Compound Data Types¶
Scheme doesn’t come out of the box with any (other than the pair-derived list) but Idio is not Scheme.
Pair¶
OK, we will have pairs – and therefore lists – but let’s call a pair
a pair and we’ll construct one with pair
and get the head and tail
with ph
(pair head) and pt
(pair tail) respectively.
p := pair 1 2
ph p ; 1
pt p ; (2)
The Lispy cadr
and friends become the Idioy
pht
etc..
I have deliberately departed from Lisps in that I don’t use
.
in the source/printed form. Largely because I wanted .
for
structure decomposition although the current choice of &
isn’t my
greatest decision:
ph '(1 & 2)
is a mental hiccup for people used to backgrounding commands in the shell. I fancy I will need to change my mind again.
One area I definitively want to change is varargs functions. So, based on the above, a varargs function is declared as:
define (foo a b & c) { ... }
What I really want is to make that more in the style of EBNF where
what we’re really saying is that c
captures “the rest” of the
arguments supplied to the function. In an EBNF-ish way, we might have
written c*
giving us:
define (foo a b c*) { ... }
This requires a little tweak to the evaluator to identify a right-hand
odd-number of *
symbols in the name of the last formal argument
and if so quietly re-write the function’s form as an improper list.

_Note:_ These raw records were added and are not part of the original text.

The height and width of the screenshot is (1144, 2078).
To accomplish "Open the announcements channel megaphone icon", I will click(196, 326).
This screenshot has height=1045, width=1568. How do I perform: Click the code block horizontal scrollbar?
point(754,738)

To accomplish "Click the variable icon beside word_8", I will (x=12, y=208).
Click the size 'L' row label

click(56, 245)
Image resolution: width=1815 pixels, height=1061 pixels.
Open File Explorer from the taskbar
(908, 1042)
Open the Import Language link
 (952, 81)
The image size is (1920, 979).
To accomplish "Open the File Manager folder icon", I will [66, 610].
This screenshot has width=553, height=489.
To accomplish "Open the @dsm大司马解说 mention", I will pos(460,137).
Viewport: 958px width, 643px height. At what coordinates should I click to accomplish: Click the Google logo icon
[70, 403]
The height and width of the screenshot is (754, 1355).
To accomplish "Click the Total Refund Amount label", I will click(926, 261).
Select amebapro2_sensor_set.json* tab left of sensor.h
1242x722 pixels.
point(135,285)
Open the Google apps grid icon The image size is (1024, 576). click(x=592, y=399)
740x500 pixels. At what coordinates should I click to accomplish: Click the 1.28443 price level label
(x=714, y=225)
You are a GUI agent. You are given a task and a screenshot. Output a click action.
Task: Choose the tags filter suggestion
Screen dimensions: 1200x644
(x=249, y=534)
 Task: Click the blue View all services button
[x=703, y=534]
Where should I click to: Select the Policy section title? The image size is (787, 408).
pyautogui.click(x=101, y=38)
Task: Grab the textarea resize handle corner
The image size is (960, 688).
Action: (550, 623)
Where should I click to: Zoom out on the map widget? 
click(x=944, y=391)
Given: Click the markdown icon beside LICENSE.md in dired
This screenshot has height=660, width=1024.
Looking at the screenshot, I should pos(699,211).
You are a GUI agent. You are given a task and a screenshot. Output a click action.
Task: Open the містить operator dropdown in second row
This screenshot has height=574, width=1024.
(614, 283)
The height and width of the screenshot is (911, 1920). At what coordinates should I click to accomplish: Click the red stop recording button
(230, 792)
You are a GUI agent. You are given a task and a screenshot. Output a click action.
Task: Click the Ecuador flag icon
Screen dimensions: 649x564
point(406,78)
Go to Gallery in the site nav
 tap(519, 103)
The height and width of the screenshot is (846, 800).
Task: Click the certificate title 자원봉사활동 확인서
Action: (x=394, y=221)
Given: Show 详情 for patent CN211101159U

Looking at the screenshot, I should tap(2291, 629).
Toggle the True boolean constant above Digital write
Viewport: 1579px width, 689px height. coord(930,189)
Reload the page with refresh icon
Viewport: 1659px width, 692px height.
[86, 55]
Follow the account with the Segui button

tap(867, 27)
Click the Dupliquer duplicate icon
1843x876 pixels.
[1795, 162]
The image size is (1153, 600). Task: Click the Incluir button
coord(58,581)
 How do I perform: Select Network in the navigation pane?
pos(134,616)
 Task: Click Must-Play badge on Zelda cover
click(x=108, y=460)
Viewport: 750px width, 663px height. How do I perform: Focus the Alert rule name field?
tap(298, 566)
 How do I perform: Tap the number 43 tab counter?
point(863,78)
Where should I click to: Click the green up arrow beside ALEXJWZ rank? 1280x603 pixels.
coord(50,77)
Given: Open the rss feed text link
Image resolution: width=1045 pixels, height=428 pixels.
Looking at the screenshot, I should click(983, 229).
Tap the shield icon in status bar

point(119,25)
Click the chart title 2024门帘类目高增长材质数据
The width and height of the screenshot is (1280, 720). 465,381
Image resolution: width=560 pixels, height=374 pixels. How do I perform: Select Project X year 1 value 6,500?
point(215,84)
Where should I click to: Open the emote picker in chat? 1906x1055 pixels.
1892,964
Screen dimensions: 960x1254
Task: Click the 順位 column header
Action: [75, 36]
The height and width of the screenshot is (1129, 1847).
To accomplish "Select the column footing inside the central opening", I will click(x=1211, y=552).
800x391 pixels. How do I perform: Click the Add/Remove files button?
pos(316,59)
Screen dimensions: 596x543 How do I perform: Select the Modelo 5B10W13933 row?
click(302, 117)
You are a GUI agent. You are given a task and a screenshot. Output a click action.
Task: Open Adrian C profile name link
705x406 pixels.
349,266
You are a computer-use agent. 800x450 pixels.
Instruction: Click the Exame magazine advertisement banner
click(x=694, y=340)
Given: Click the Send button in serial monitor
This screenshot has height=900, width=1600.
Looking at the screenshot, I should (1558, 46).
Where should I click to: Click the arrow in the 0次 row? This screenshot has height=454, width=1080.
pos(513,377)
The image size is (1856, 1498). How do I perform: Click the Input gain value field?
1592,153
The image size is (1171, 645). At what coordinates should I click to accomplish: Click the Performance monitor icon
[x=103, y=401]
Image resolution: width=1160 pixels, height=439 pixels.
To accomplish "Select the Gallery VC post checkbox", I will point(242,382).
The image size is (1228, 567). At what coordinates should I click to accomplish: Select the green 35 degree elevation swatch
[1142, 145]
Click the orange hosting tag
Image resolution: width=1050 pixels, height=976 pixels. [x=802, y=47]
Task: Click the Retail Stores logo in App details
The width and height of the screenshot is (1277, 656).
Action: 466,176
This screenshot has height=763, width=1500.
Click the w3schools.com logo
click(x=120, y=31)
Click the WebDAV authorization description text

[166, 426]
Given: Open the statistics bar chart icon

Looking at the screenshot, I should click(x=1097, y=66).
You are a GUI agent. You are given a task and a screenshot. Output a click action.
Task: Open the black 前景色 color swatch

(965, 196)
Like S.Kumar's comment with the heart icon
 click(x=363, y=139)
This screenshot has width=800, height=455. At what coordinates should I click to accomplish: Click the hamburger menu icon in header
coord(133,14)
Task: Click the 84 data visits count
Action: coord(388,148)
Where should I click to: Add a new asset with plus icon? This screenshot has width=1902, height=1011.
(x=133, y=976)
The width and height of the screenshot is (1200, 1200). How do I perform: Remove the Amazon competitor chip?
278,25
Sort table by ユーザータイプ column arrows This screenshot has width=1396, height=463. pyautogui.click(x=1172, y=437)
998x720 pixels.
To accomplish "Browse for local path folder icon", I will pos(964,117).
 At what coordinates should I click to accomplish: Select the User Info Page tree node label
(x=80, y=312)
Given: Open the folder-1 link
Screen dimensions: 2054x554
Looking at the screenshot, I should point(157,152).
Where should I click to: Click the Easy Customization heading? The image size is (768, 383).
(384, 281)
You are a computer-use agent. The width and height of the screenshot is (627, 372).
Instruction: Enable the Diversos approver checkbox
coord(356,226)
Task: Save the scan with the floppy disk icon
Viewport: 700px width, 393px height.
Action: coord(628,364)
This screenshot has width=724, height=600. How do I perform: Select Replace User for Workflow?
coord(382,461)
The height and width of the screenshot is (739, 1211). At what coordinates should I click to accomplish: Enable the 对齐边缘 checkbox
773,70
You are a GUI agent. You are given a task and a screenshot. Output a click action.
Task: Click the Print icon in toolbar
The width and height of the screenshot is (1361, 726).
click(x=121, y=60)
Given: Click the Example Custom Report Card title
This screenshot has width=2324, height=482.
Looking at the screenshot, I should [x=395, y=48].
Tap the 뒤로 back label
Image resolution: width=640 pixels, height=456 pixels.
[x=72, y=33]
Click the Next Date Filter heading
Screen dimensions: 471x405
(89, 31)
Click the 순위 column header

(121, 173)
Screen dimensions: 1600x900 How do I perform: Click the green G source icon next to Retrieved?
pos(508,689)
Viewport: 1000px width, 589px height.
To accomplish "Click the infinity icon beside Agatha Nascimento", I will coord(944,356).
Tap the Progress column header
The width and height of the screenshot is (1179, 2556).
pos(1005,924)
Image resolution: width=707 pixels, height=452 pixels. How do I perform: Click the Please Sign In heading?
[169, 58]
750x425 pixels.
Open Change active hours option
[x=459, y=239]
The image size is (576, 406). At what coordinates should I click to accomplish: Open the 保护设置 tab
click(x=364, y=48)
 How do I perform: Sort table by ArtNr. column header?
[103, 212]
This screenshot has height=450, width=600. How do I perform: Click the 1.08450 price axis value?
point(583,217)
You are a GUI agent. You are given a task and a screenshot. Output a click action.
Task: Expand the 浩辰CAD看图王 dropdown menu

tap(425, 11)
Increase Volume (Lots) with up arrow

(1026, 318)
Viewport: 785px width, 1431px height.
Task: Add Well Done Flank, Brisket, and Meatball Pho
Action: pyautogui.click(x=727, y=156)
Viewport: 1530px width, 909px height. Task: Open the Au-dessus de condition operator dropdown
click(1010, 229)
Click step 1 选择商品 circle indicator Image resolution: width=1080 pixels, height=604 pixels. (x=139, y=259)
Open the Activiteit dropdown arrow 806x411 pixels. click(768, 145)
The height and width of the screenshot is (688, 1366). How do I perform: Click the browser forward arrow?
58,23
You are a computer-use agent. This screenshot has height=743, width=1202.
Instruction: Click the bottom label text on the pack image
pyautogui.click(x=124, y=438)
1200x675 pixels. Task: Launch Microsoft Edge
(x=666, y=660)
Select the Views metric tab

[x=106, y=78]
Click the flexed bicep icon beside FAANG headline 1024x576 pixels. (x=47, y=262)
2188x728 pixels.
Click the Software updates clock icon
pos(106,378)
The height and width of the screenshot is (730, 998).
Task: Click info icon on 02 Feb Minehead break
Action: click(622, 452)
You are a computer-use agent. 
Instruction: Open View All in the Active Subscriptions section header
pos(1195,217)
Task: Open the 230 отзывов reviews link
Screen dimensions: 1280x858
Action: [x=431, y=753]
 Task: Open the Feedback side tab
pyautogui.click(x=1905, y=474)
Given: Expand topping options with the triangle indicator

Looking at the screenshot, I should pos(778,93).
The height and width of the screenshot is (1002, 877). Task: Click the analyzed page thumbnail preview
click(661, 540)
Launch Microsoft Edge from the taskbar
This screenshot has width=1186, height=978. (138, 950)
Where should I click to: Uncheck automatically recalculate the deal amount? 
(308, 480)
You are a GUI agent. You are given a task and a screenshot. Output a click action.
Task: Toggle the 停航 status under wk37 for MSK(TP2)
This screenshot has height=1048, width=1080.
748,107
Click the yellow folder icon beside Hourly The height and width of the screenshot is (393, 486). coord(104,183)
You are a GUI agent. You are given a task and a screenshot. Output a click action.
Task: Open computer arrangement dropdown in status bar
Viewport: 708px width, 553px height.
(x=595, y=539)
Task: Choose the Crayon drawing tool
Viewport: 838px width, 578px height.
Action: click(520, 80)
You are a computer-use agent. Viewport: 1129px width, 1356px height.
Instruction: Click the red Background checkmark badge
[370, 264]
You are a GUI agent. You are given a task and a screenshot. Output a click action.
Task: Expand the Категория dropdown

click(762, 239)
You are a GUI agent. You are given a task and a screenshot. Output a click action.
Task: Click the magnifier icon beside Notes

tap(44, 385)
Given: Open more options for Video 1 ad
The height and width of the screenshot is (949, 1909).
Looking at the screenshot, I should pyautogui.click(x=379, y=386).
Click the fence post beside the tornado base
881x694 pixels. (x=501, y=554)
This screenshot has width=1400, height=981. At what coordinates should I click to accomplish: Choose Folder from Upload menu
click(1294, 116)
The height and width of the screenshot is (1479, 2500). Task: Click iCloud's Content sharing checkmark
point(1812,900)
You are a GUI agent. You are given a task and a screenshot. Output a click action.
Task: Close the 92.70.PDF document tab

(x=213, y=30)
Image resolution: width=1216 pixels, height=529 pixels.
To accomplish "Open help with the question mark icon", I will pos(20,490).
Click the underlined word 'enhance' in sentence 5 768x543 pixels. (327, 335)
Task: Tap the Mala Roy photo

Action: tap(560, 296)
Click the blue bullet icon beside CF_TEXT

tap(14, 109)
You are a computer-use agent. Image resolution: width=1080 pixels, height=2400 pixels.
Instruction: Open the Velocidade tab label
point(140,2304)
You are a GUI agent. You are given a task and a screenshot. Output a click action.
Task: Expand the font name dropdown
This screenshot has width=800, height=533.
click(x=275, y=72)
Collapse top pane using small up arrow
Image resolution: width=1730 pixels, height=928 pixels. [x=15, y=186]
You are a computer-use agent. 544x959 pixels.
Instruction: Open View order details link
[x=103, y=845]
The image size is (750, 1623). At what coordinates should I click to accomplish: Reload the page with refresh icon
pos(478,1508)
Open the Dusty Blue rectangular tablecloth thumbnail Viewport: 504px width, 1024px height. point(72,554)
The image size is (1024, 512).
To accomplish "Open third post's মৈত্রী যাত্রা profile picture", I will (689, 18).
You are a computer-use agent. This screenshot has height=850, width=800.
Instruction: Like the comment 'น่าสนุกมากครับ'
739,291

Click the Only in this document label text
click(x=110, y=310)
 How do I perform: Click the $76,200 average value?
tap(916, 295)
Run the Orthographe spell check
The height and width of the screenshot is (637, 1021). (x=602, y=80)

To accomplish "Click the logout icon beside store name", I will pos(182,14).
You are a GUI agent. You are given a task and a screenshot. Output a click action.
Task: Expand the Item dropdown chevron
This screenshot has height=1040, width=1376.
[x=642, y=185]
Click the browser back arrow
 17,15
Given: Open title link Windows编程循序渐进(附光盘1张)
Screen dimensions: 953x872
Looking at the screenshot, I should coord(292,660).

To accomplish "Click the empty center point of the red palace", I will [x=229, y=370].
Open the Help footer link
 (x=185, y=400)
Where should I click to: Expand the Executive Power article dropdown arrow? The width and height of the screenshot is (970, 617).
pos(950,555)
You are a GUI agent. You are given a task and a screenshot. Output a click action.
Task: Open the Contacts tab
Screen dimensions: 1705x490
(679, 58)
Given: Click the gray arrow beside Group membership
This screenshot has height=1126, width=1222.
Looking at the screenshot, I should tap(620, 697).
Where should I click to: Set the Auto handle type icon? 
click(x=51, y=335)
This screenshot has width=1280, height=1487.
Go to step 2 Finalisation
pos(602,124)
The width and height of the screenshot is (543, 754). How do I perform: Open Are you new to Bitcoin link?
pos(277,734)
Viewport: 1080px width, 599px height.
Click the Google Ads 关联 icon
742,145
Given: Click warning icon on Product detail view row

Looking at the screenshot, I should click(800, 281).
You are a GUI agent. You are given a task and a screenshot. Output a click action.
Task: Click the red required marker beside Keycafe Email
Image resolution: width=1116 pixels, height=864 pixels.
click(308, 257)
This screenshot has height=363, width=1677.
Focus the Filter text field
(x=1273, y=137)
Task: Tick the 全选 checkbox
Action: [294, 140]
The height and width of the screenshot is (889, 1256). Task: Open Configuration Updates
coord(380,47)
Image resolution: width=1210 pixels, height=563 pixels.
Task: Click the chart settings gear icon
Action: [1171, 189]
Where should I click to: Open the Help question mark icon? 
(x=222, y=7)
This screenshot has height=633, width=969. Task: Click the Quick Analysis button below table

You need to be reasonably careful as someone is bound to have a
variable *foo*
with matching *
s (so is just a regular
symbol) but might be especially determined and use *foo**
to mean
varargs.
Arrays¶
Of course.
I’ve implemented dynamic arrays (partly because I wanted to use them internally for a stack) but note there is a subtlety in differentiating between the current size of the array in memory and how many elements are in use.
Broadly you can use any element up to the highest in-use element and you can push/pop and shift/unshift elements onto the array (affecting the number of elements in the array, obviously). When you create the array, you’re creating n slots now as a hint to avoid (possibly repeated) re-allocations of memory as the array grows.
You can access the array using negative indexes to index from the end.
Following the Scheme model we would create and access arrays along the following lines:
- function make-array size [default]¶
- Param size:
initial array size
- Type size:
integer
- Param default:
default element value
- Type default:
any
default
defaults to#f
a := make-array 2 "and"
array-ref a 1 ; "and" - default value here, #f normally
array-set! a 0 "sue"
array-ref a 0 ; "sue"
array-push! a "rita"
array-length a ; 3
array-ref a 99 ; *error*
Naturally, armed with infix operators we can confuse ourselves with
=+
and =-
for push and pop and +=
and -=
for shift and
unshift. (Hint: think about whether the +
/-
is before or
after the =
– and they really should have an !
in them as
they are modifying the underlying structure but there’s a limit). So
I can say:
a =+ "too"
to push an element on the end and:
a += "bob"
to unshift (a Perl-ism?) onto the front.
Schemes allow conversions of an array to and from a list
(list->array
and array->list
) which are neat enough ways to
initialise an array. We’d probably like something more familiar such
as:
a := #[ 1 2 3 ]
array-ref a 2 ; 3
with #[ ... ]
being an array constructor.
Hashes¶
Of course, these are de rigueur.
Not only will we use them for the usual… stuff … but they are the native representation of many structured interchange/file formats like:
JSON (from 2000?)
it’s more accommodating derivative, JSON5 (from 2012)
YAML (2001)
and the new pretender TOML (2013).
They’re going to work in a similar way to arrays:
h := make-hash #n #n 10
the #n
indicate to use the default equivalence and hashing
functions (don’t worry for now!). The 10
is, again, a hint as to
how much memory to allocate.
hash-set! h "a" "apple"
hash-ref h "a" ; "apple"
and a similar initialiser using pairs:
h := #{ ("a" & "apple") ("b" & "banana") }
hash-ref h "b" ; "banana"
But haven’t implemented.
Python might use a JSON-style construct to initialise a dictionary which I quite like.
Structures¶
These seem like a good idea and they’re probably going to be the basis of other things.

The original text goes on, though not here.